A number of international nongovernmental organizations also monitor the human rights situation in Chechnya. The most prominent of these include Amnesty International and Human Rights Watch. Other international nongovernmental organizations, more oriented toward conflict reduction, have set out programs and promoted conferences seeking to resolve the conflict in Chechnya. The most representative and detailed such program is perhaps that of the Forum on Early Warning and Early Response.
Proposed Solutions and Evaluation of Prospects
States tend to view the Chechnya conflict as an internal Russian affair and, at most, make cool, if any, criticism of systematic violations of human rights and the rules of war. International human rights organizations decry these violations but with little effect upon their continuation. Even Turkey, which has a sizeable population of Chechen refugees and social organizations, has reached a tacit agreement with Russia not to mention Chechnya officially, in exchange for Moscow's maintaining silence over the Kurds. International aid organizations tend to avoid the region following the widespread spate of kidnappings in the mid- and late-1990s.

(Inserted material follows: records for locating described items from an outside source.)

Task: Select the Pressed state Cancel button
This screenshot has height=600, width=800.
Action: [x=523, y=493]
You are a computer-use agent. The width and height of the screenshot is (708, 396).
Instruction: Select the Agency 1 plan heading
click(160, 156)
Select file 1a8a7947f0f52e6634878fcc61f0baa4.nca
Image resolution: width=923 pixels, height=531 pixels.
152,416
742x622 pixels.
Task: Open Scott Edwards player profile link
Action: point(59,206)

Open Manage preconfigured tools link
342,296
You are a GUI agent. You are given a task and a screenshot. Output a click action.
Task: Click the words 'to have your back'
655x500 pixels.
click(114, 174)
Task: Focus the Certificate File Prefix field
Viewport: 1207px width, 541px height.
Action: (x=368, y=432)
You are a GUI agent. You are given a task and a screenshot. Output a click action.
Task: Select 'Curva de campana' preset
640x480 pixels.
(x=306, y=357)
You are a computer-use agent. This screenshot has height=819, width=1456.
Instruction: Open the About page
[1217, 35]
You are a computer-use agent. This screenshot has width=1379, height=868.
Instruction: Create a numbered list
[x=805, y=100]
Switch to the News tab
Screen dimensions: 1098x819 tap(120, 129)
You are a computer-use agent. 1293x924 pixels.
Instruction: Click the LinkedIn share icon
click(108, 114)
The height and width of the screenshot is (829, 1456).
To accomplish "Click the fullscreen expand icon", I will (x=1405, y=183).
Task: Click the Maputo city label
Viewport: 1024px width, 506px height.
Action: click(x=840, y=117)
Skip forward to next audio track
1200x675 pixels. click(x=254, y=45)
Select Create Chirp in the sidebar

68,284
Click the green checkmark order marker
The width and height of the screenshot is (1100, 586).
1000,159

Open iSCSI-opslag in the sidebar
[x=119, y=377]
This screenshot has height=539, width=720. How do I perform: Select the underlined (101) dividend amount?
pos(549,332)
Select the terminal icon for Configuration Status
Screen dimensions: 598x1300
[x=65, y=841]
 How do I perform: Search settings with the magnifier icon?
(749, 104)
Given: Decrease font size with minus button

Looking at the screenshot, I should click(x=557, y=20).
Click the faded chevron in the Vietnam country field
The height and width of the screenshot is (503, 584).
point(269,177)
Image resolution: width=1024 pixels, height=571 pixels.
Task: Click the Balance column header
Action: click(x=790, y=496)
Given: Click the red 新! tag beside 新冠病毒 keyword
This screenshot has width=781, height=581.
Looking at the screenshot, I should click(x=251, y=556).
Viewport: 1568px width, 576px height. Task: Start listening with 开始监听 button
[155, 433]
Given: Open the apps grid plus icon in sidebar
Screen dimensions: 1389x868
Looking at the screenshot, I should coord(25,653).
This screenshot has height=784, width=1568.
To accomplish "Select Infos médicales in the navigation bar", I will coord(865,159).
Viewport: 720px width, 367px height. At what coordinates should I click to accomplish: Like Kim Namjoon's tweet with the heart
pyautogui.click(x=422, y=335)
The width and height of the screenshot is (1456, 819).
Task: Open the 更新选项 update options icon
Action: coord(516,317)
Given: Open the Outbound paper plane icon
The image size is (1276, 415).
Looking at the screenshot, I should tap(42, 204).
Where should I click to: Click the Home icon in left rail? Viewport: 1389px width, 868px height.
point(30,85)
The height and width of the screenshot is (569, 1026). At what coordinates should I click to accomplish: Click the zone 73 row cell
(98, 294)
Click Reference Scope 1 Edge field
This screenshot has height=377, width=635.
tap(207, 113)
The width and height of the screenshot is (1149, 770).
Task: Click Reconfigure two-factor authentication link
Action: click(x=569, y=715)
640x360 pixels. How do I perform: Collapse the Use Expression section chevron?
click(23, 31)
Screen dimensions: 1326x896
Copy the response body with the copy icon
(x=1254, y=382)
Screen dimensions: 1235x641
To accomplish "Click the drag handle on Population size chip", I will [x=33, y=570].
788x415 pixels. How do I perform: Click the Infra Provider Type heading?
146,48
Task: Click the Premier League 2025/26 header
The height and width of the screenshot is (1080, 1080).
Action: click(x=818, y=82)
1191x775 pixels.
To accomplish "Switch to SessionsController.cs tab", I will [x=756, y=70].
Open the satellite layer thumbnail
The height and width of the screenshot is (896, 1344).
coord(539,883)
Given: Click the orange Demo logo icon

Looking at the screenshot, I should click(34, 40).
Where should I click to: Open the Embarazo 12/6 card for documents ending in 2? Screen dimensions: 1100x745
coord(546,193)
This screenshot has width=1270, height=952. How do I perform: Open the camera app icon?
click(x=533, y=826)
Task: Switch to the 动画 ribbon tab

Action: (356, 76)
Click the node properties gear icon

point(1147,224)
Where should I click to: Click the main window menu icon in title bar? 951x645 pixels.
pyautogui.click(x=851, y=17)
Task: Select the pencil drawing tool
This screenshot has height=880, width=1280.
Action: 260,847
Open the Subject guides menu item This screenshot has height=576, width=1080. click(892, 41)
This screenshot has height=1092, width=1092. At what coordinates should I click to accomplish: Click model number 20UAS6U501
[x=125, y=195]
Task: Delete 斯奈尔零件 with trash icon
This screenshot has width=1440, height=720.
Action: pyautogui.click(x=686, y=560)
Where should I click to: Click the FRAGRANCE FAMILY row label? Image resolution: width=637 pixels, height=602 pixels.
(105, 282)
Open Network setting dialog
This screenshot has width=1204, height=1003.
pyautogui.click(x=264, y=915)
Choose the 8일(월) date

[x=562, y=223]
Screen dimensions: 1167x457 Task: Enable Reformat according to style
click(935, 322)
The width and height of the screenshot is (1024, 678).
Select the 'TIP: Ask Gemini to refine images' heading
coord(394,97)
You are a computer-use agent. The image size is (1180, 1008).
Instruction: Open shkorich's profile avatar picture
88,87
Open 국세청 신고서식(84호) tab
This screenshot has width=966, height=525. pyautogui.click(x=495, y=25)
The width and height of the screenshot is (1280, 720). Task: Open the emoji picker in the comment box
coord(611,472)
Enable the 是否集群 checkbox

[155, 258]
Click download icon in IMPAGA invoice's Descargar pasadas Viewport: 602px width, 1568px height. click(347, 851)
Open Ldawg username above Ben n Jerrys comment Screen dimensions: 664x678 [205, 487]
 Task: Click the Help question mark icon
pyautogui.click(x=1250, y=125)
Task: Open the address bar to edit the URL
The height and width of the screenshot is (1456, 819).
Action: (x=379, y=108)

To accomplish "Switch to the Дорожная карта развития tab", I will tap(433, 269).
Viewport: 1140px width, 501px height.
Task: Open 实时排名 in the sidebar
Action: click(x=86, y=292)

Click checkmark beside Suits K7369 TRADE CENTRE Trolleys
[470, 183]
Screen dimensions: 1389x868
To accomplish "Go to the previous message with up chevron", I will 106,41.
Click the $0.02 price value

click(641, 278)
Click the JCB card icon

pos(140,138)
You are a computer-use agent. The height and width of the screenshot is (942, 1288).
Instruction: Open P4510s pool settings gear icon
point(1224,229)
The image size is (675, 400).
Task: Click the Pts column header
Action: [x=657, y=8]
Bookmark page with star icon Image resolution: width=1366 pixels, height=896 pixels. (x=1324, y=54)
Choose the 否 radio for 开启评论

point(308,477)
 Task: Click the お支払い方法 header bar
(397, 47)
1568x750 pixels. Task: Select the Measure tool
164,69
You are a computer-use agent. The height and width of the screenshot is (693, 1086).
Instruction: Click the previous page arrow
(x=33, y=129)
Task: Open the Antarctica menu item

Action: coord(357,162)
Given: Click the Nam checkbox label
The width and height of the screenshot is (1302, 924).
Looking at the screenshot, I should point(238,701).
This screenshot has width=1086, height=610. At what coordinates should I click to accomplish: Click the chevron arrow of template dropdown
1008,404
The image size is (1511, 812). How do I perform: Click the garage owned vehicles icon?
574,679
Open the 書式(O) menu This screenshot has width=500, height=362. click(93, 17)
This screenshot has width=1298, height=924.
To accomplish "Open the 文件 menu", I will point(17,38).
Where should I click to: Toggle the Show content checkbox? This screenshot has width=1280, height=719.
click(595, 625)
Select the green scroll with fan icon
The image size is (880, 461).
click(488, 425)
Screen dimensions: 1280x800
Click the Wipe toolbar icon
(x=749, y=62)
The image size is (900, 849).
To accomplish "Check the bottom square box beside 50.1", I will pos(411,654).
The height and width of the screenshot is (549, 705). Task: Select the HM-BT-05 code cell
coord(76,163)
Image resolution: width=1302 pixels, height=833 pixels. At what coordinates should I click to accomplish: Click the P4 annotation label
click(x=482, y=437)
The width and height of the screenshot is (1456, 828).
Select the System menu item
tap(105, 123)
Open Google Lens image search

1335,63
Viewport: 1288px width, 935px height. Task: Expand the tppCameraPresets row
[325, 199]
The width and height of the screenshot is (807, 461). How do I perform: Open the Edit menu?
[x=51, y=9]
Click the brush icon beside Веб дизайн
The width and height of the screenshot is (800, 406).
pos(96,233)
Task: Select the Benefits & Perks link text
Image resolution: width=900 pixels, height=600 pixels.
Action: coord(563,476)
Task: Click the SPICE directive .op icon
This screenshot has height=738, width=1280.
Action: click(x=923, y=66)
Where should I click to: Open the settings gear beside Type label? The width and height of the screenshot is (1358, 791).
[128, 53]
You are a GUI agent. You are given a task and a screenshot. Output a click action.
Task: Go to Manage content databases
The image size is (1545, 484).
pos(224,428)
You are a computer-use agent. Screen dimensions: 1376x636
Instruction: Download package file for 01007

Of the two evident solutions--independent Chechnya or Chechnya with significant autonomy inside the Russian Federation--only the latter has a chance to be at all viable. The international network of regional and policy specialists that comprises the Forum on Early Warning and Early Response (FEWER) has identified six directions for promoting economic development, dismantling the war economy, and promoting security. These are: to initiate and coordinate reconstruction efforts, to initiate efforts for a political settlement, to promote the transparency of efforts for a political settlement with media participation, to ensure Chechnya's autonomy, to protect and meet the basic needs of Chechen refugees and displaced persons, and to strengthen law enforcement and the protection of rights in the republic. The near-term possible evolution of the situation includes--in decreasing order of likelihood--the further intensification of hostilities (on a seasonal basis, with late spring through late autumn being the most active), moves toward a political settlement, and a large-scale intensification of the conflict.
Role of the United States
The United States has expressed concern over rights violations, terrorism, and mass violence in Chechnya. However, there is little prospect of the question of Chechnya reaching any prominent place on the bilateral U.S.-Russian diplomatic agenda, or in U.S. démarches in international organizations. Indeed, the original invasion of Russian troops into Chechnya, including the unannounced nature of the move, violated the provisions of the Conventional Forces in Europe (CFE) treaty, but ad hoc redefinitions and adjustments of terms were subsequently agreed by the signatory parties, relieving much of the contradiction.